‘Ik vraag het je maar, je móet het niet doen.’
‘Mag ik dan op mijn beurt iets vragen?’
‘Waarom niet?’
‘Afgesproken.’
‘Draai het nummer 51712.’
Ze deed het en luisterde gespannen. Het duurde een eeuwigheid. Sal hield de adem in. Misschien zijn ze er niet, dacht hij teleurgesteld, misschien zijn ze naar de bioskoop, misschien wandelen ze door de dennenbossen, misschien...
‘Is Jacques thuis, madame?’
Sal liet zich van de kanapee glijden, en kroop naar haar toe. Met zijn elleboog op haar schoot luisterde hij.
‘Met Melina, hij weet het wel.’
‘Met wie zegt u?’
‘Melina. Roep hem eens even.’
‘Ja, u spreekt met Jacques Harduyn.’
‘Waarom was je er vanmiddag niet, Jacques?’
‘Met wie spreek ik?’
‘Kom nu, je gaat toch niet eeuwig blijven komedie spelen?’

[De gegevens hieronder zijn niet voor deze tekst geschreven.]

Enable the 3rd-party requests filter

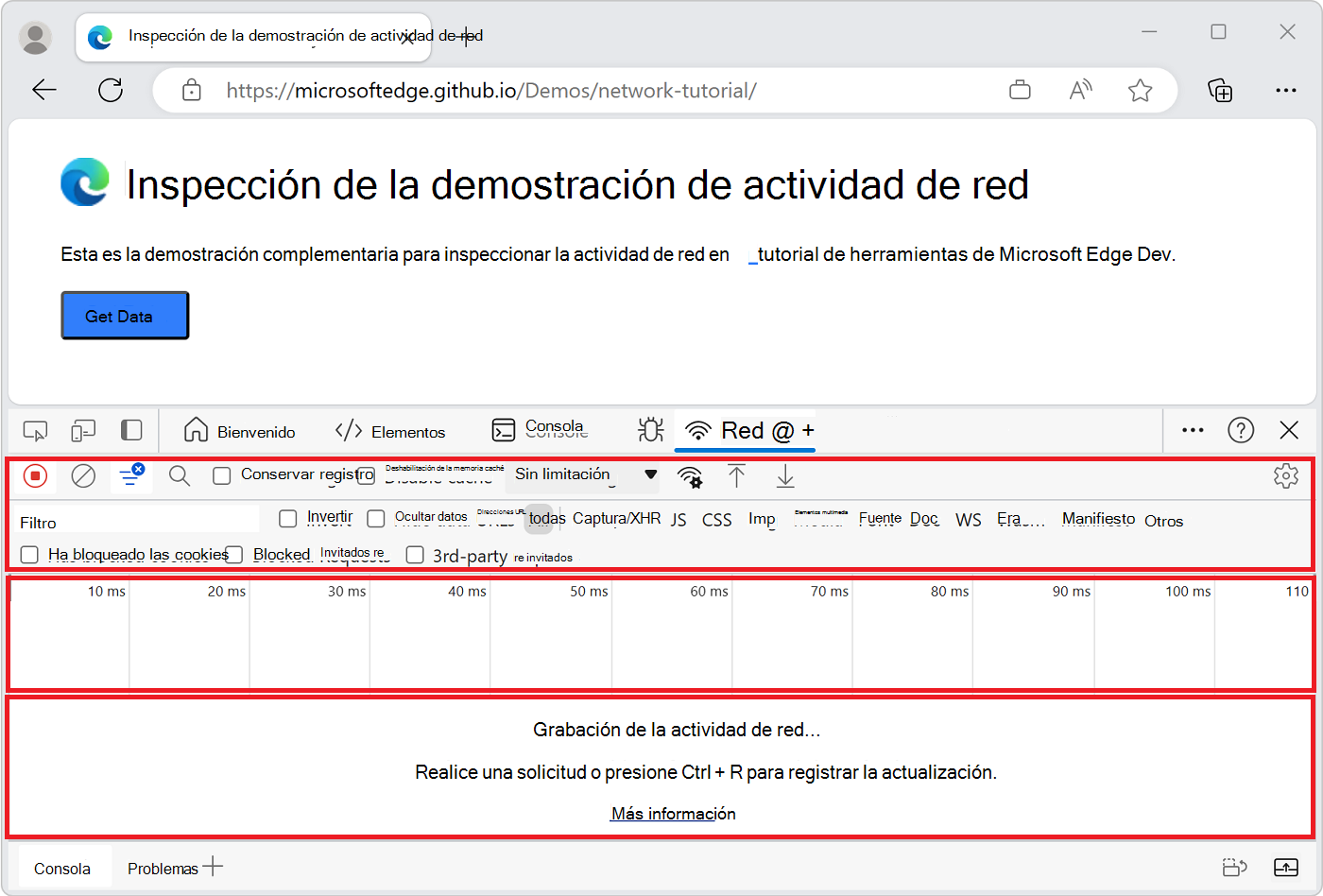[x=415, y=555]
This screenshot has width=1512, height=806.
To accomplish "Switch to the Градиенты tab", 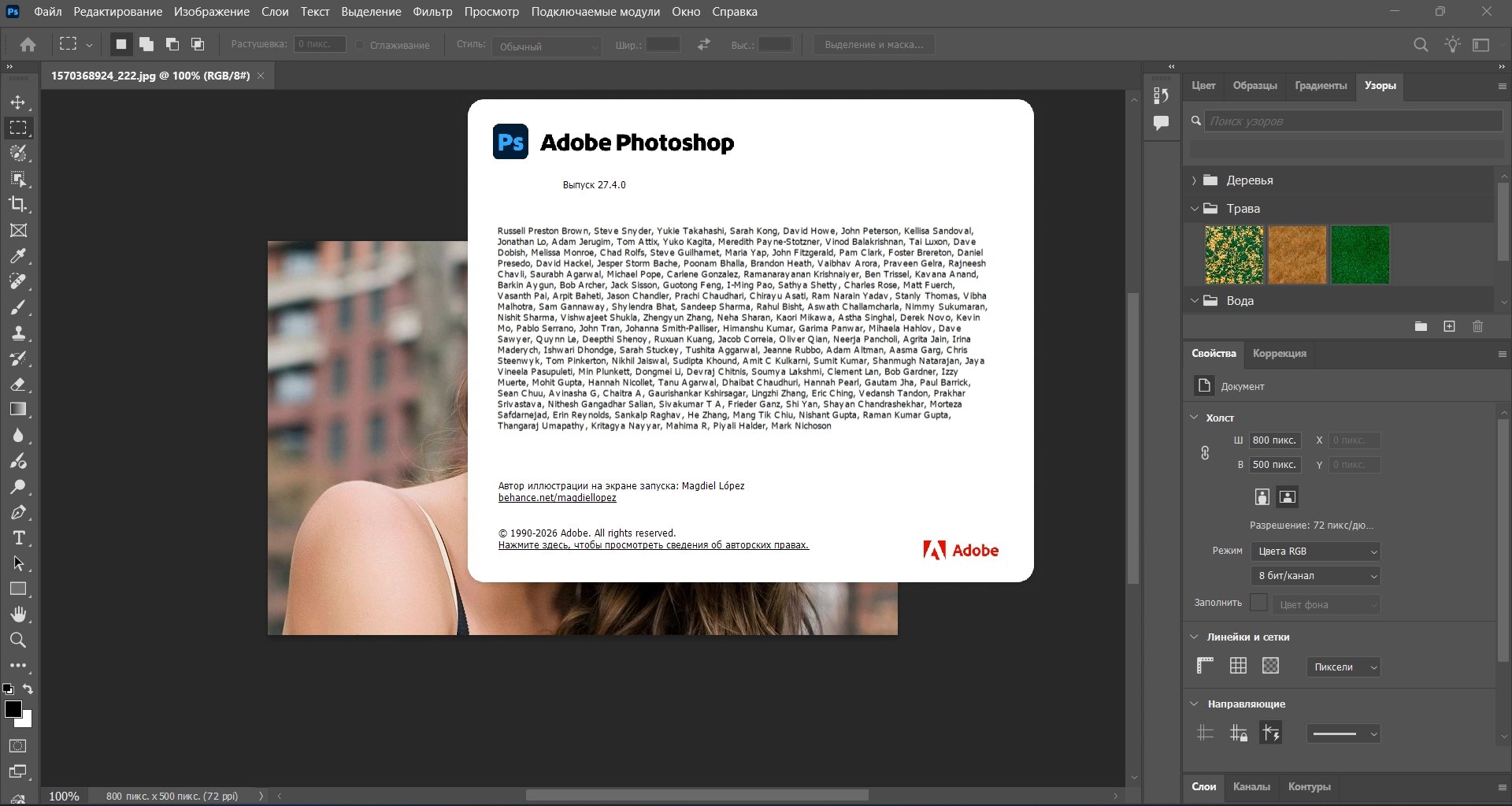I will click(1321, 86).
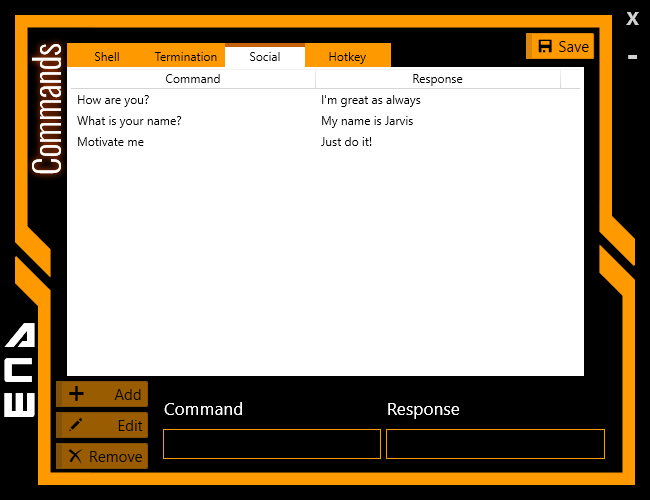This screenshot has height=500, width=650.
Task: Select the Social tab
Action: [x=265, y=57]
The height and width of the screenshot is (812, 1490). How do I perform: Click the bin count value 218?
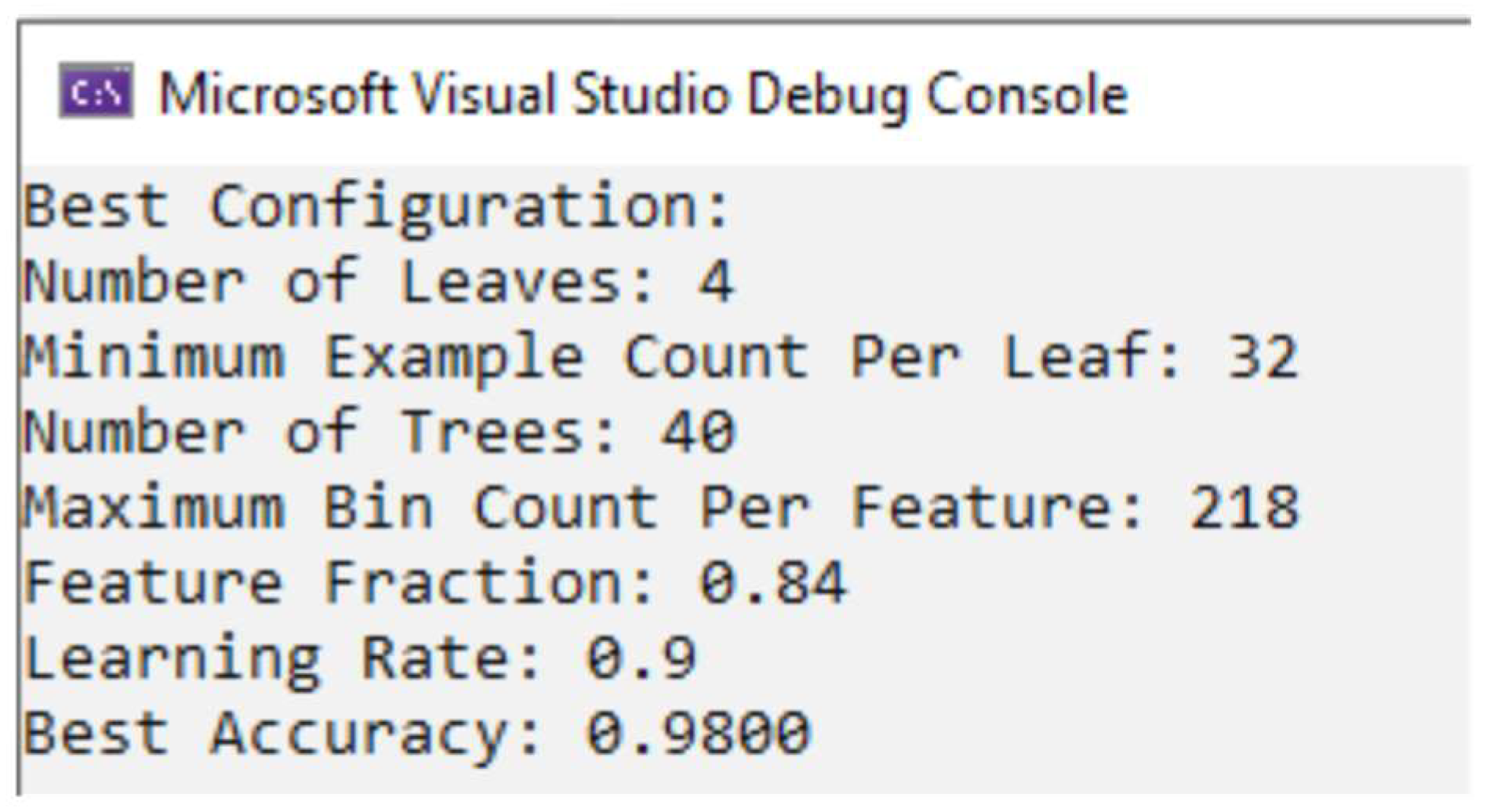(x=1244, y=508)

‘Asjeblieft... ik weet niet wie u bent. U spreekt met Jacques Harduyn.’
‘Als je er morgen niet bent, is het uit.’
‘Waar moet ik morgen zijn?’
‘Op de gewone plaats, liefste...’
Sal gebaarde dat ze de hoorn moest inleggen, wat ze meteen deed. ‘Je was prachtig,’ zei hij opgewonden. ‘Je bent een fameus talent.’
‘Wat was eigenlijk het doel van dit spelletje? Wie zijn die mensen?’
‘Liefde en haat,’ zei hij. ‘En ik speel voor god en voor duivel. Wat wou jij me vragen?’
‘Dat je mij met rust liet, vanavond én vannacht. Ik heb namelijk begrepen waarom Alain me mordicus wou meetronen naar hier. Ik ben geen hoer.’